Saturday, July 7, 2012

A Whole New World

Ever since we lost our baby, I have felt like I'm part of a whole new world.  A world that I had heard of, but tried to avoid thinking about due to my own fear and desperation for a different story.  Obviously, I'm not referencing the picture perfect Disney whole new world presented in Aladdin.  Quite the contrary, actually.  This world is full of pain, heartache, lost hopes, dreams, aspirations, expectations.  This world is full of women and families who have experienced the devastation of pregnancy loss.  And it's full of so many more people than I ever realized.

There are a multitude of varying statistics regarding the frequency of miscarriages, ranging anywhere from 17 to 40 percent of conceptions ending in miscarriages according to what I have come across.  However, no matter what statistic is attached to miscarriages, it definitely seems far too common.  A couple weeks ago, in the regular routine of my daily life, I came in contact with three people who had experienced a miscarriage.  All in one day of my everyday life.  That was startling to me and very eye-opening.  A whole new world, indeed.

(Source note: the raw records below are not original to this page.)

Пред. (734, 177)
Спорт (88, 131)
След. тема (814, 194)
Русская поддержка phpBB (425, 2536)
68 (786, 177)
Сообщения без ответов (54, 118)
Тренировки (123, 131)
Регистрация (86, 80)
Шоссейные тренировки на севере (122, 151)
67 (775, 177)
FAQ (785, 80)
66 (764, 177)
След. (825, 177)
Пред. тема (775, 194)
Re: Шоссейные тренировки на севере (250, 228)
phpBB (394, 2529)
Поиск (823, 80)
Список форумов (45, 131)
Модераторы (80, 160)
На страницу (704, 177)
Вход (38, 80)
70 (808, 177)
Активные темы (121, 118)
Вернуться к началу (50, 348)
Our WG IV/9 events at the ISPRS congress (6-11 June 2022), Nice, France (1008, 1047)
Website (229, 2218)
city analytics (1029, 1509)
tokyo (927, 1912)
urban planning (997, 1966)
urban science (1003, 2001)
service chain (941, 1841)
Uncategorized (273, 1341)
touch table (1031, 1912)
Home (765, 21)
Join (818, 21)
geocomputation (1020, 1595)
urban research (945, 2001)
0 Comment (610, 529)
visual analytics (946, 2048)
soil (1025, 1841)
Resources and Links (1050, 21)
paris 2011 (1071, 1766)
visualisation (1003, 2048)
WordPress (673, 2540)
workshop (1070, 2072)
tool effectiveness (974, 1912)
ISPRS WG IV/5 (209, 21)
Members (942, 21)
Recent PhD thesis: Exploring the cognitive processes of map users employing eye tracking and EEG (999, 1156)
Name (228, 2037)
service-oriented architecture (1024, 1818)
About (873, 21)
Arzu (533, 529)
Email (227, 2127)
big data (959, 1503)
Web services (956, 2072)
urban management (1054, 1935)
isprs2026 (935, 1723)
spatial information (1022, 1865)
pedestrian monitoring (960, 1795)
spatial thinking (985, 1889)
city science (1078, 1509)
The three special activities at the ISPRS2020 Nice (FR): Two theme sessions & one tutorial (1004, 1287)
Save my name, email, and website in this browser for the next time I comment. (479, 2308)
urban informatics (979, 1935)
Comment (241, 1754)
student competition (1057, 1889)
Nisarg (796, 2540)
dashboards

In talking to those three women, I observed the heartache and pain of the miscarriage and felt my own.  I witnessed healing and growth that had taken place over time.  I also saw the hopeful expectation of those trying to conceive again in spite of past circumstances.  Different personalities, different circumstances, different life experiences, yet united by our understanding of this whole new world that we were now a part of.

One of the many painful parts of miscarriages is the loneliness one can feel.  The loneliness that comes from feeling that no one quite understands or that those who do may not be feeling your pain simultaneously.  Or the loneliness experienced in a marriage or relationship because of the fact that your husband or partner is grieving differently than you and does not know exactly what you are going through.  The silence causes loneliness too.  The silence that comes from the masses for those of us who chose to share our experience with only a selected few or the silence that comes after those we have shared with go on to live their normal lives while we're still in the midst of grief.

I am learning that there is healing in sharing.  There is healing in having someone understand what you're going through because they have been there, either past or present.  It is also encouraging and hope-giving to see those who are further along on their journey of healing, reminding us that we will get there too.  Even though others may not fully understand, I challenge and encourage you to share your story with those who are safe and trustworthy so you too can experience healing through sharing.  Join a support group, have coffee with a friend, talk to a counselor.  You are not alone for there are a myriad of us living in this whole new world.